Оставив поморье и междуречья блеклых равнин, неудержимо хлынули германцы за Дунай и Рейн, к стенам белых римских городов, и на восток, к далекому Днепру. С бурей и вихрем над ними летел грозный Оден, ветер свистал в крыльях валькирий, небесных воинственных дев.
Однако: то ли не теми, кому бы надо; то ли — теми, да не из тех деревьев; то ли — из тех, но под очень неудачным знаком был создан этот неугомонный народ; то ли каверзные девы-вещуньи Урдр, Верданди и Скульд зло подшутили над ним, определив нелегкую судьбу; то ли людей иных племен их боги сотворили из дерева покрепче — скажем, дуба, или даже из меди, гранита, железа, но участь свирепых воителей оказалась плачевной.

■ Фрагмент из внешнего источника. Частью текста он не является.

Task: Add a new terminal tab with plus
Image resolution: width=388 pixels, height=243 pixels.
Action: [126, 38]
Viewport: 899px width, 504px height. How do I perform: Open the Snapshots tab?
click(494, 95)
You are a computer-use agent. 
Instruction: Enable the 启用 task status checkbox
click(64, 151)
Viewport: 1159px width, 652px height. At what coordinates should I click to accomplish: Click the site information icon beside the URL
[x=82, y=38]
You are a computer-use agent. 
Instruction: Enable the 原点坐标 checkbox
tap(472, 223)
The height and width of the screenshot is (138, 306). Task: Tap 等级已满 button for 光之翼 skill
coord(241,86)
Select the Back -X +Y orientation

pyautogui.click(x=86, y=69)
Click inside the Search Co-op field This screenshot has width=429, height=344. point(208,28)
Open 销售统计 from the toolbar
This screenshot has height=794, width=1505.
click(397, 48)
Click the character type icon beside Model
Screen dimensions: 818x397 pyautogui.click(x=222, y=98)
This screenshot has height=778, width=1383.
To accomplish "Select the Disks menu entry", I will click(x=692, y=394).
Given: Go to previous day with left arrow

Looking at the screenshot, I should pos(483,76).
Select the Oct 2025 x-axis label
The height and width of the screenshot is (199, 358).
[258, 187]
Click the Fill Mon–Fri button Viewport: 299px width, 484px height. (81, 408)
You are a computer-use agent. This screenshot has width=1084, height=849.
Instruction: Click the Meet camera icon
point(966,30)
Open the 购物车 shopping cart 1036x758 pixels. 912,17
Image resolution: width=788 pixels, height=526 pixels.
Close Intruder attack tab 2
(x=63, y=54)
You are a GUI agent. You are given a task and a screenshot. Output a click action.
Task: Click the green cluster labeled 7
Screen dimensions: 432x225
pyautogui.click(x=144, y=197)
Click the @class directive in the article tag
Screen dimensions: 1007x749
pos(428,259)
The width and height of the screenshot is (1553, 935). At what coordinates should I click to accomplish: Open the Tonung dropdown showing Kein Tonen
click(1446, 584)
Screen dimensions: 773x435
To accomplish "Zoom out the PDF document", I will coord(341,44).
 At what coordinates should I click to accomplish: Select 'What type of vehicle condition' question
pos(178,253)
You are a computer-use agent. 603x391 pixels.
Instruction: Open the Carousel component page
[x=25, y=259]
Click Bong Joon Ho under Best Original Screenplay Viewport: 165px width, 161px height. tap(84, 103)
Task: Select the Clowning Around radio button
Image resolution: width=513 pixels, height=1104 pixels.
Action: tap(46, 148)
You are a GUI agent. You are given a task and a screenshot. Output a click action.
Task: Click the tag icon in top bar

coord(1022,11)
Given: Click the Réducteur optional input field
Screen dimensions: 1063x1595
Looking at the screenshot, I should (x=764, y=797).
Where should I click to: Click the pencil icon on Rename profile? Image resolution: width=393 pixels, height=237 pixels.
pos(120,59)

Повезло лишь осмотрительным, спокойным, что отшатнулись от Одена к ясному Фрейру, весеннему Бальдру, Тору-кузнецу, светлым богам труда и плодородия. Что старались держаться исконных земель, предпочитая ячменное желтое поле багровым полям кровопролитных сражений. Они избежали смерти, распыления, сохранили в целости свой древний корень.
Зато, странное дело, самые упорные, неукротимые, которых увлек исступленно ревущий Оден, потерялись в незнакомых странах, перестали существовать. И хуже всех пришлось непоседам, что ушли дальше других, соприкоснулись с Востоком,
Готам, оседлавшим Черноморье, выпал от хуннов столь мощный удар, что их днепровская, остроготская, ветвь с громом катилась до римских дымных холмов, где и распалась, а придунайские, то есть вестготы, не могли остановиться до тех пор, пока не уткнулись в Геркулесовы столпы.
Хунны проворно настигли на Рейне бургундов — и бургунды очнулись лишь где-то на Роне.
Грозных вандалов, подхваченных черным потоком всеобщего жуткого бегства, отбросило с частью алан, сдружившихся с ними, в Африку жаркую. Тут их сокрушили византийцы. Иных истребили, иных продали и рабство. Остатки смешались с берберами, с маврами, которых гордые поклонники железных северных богов не считали прежде людьми.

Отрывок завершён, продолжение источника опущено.